## DATA FOR THIS EXERCISE:
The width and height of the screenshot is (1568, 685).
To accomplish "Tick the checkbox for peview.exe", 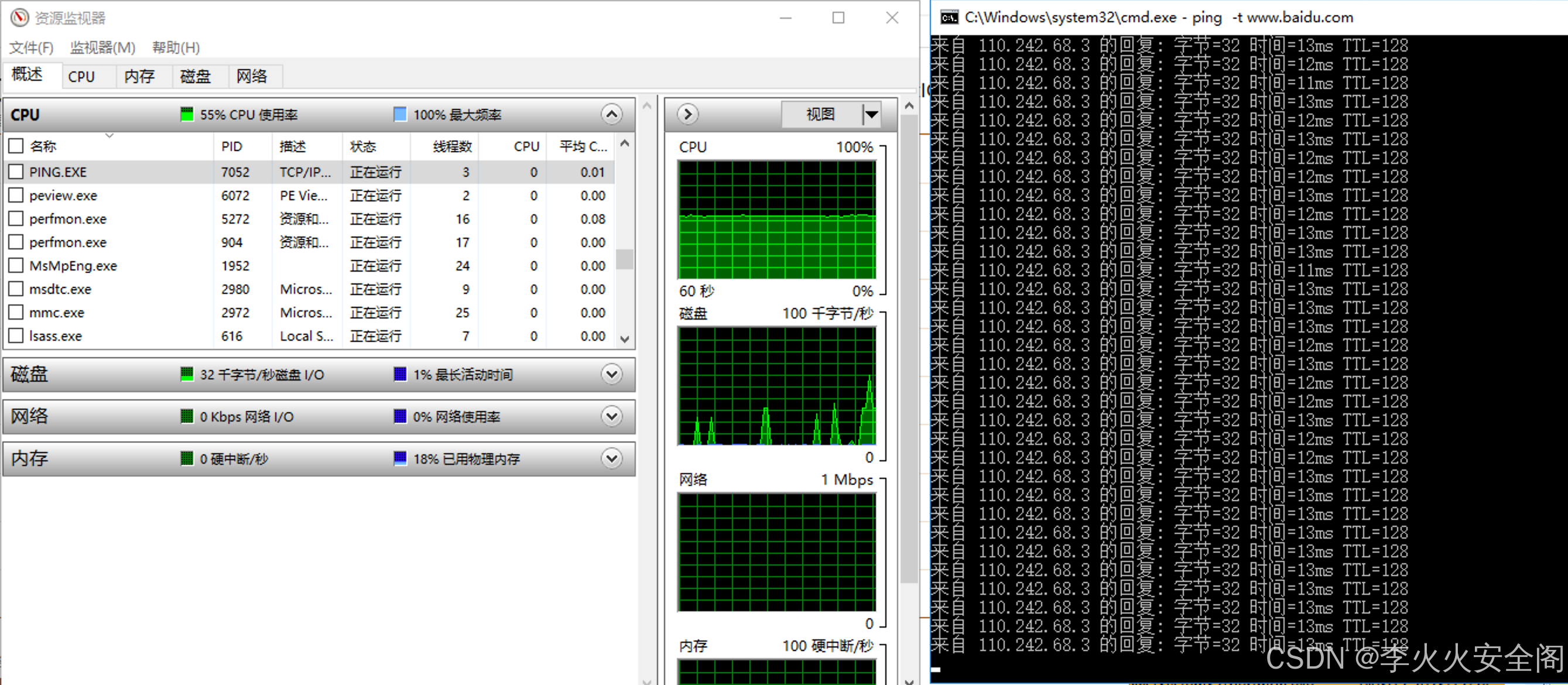I will coord(16,196).
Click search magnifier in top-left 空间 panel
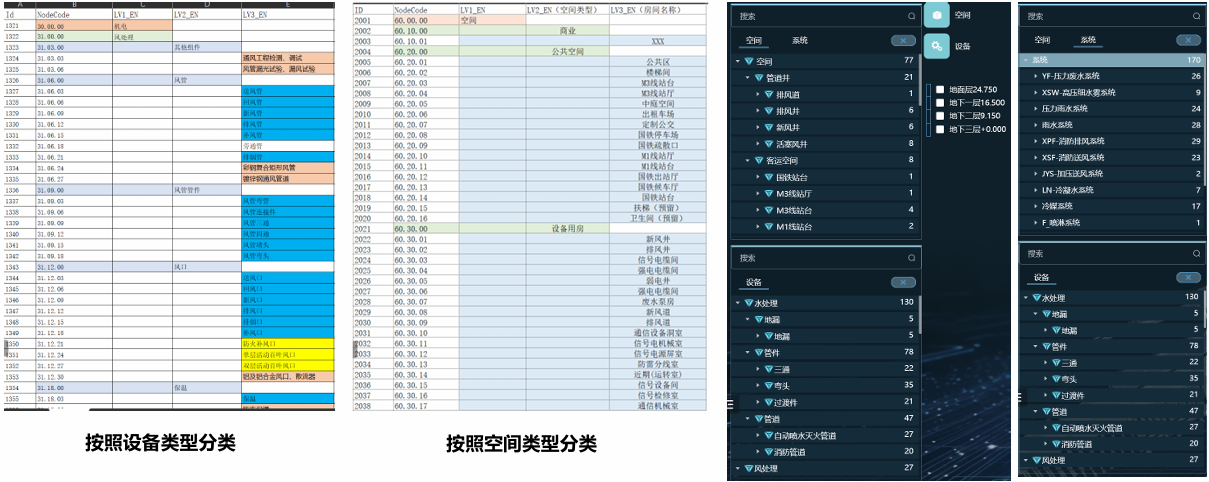Screen dimensions: 1209x482 coord(910,17)
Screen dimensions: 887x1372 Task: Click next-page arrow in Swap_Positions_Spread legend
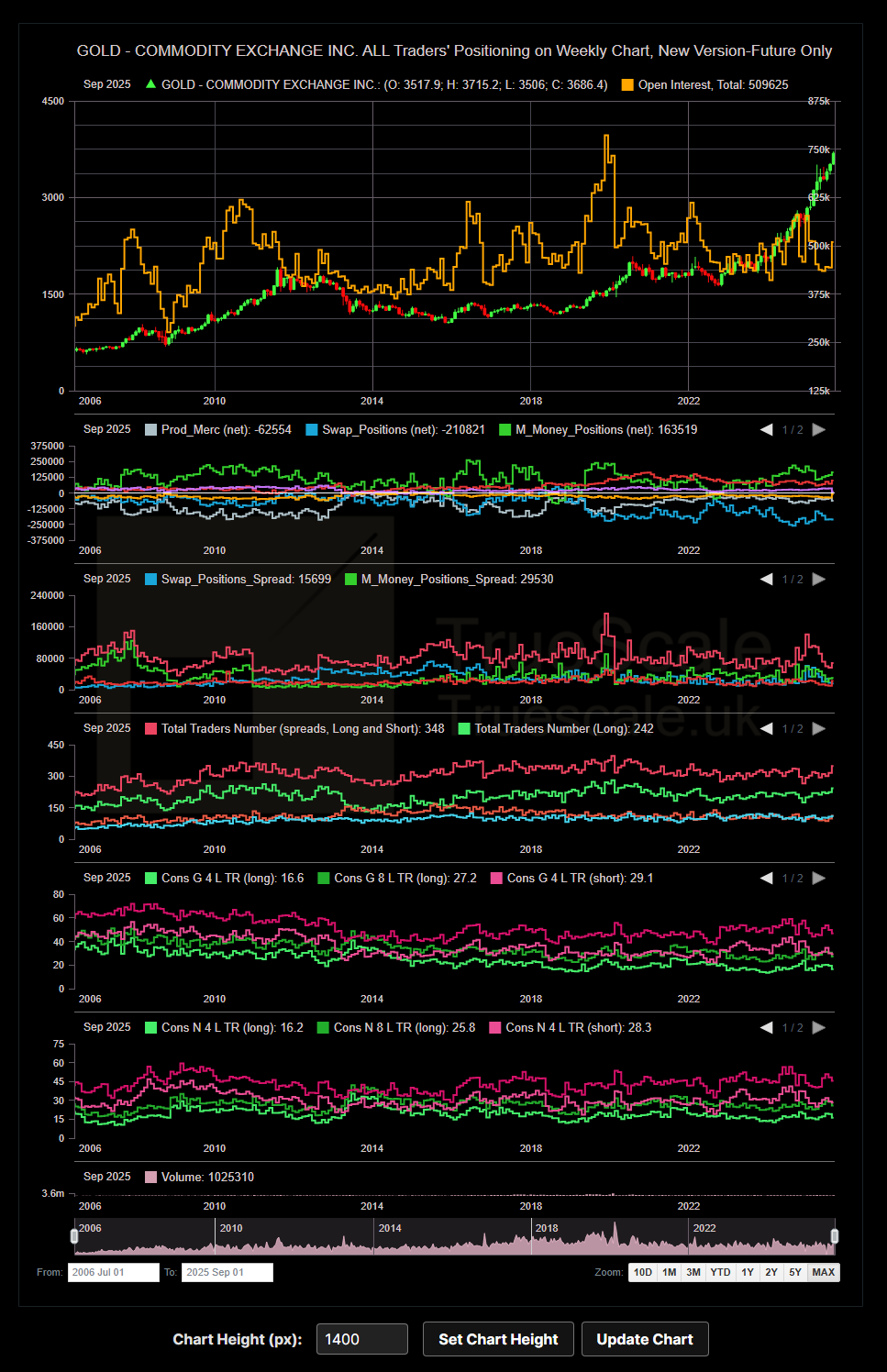pyautogui.click(x=819, y=579)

## PROMPT:
Rewrite the lines from the one holding "Click search magnifier in top-left 空间 panel" through the end of the listing, both ends included, switching "magnifier" to "lens" and leaving everything else unchanged. Omit the pictures from your answer.

## ANSWER TO THIS PROBLEM:
Click search lens in top-left 空间 panel
Screen dimensions: 1209x482 coord(910,17)
Screen dimensions: 887x1372 Task: Click next-page arrow in Swap_Positions_Spread legend
pyautogui.click(x=819, y=579)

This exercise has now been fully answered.